# Task material:
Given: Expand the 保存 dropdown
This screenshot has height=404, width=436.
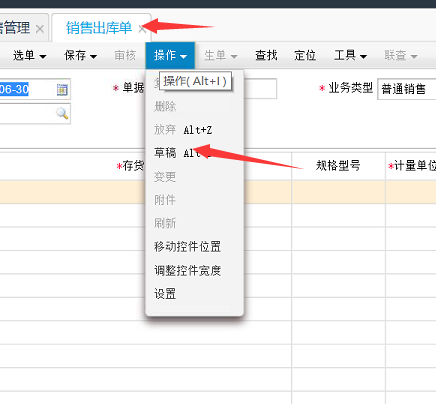Looking at the screenshot, I should (x=80, y=55).
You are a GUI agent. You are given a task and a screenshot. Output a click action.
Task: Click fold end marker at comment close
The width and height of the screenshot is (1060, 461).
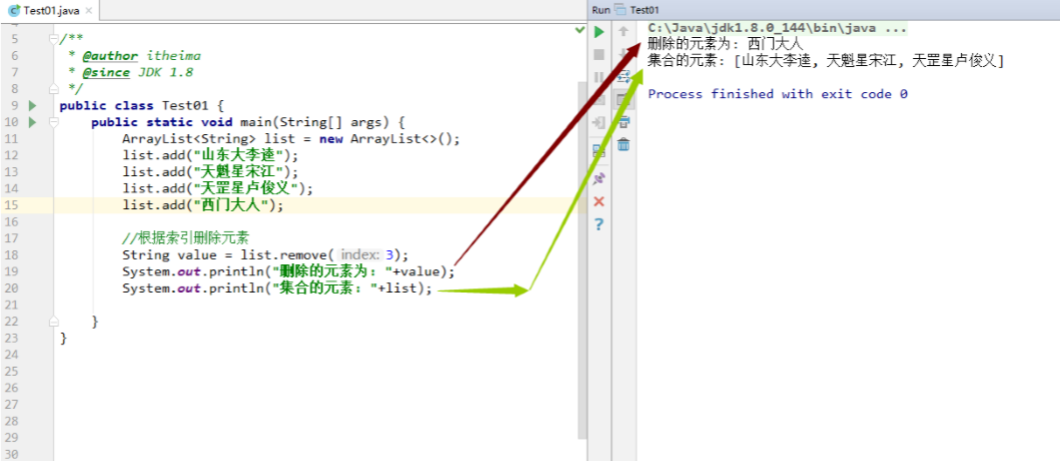click(x=55, y=89)
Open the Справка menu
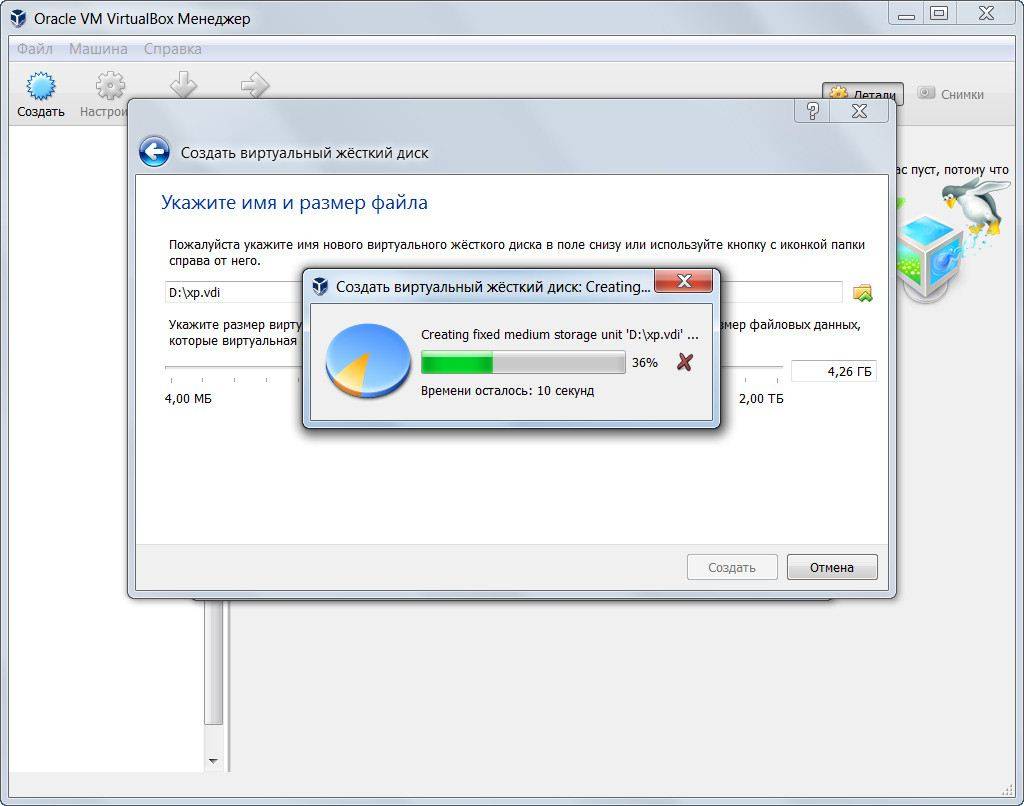Viewport: 1024px width, 806px height. point(172,49)
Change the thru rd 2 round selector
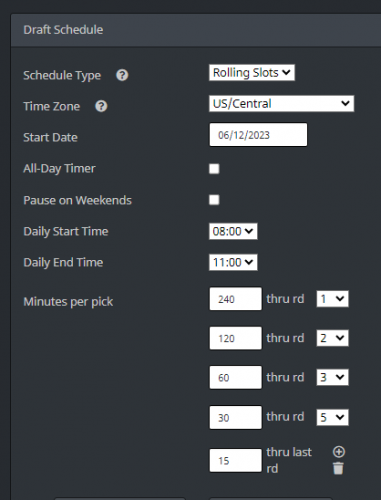Viewport: 381px width, 500px height. tap(332, 338)
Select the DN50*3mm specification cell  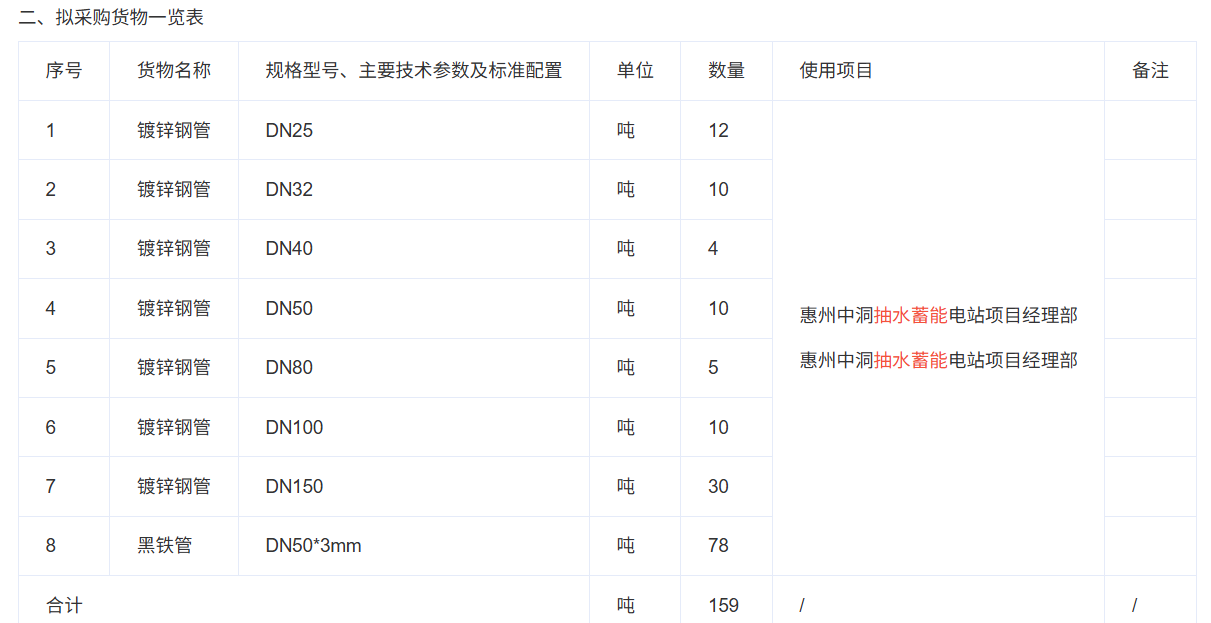pos(313,546)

# Work instructions:
From the first line of the records down through the line containing "Task: Click fold end marker at comment close", transcribe exactly those lines and no others, both ends kept, pictures dropped.

# Solution:
Given: Expand the 保存 dropdown
This screenshot has height=404, width=436.
Looking at the screenshot, I should (x=80, y=55).
You are a GUI agent. You are given a task and a screenshot. Output a click action.
Task: Click fold end marker at comment close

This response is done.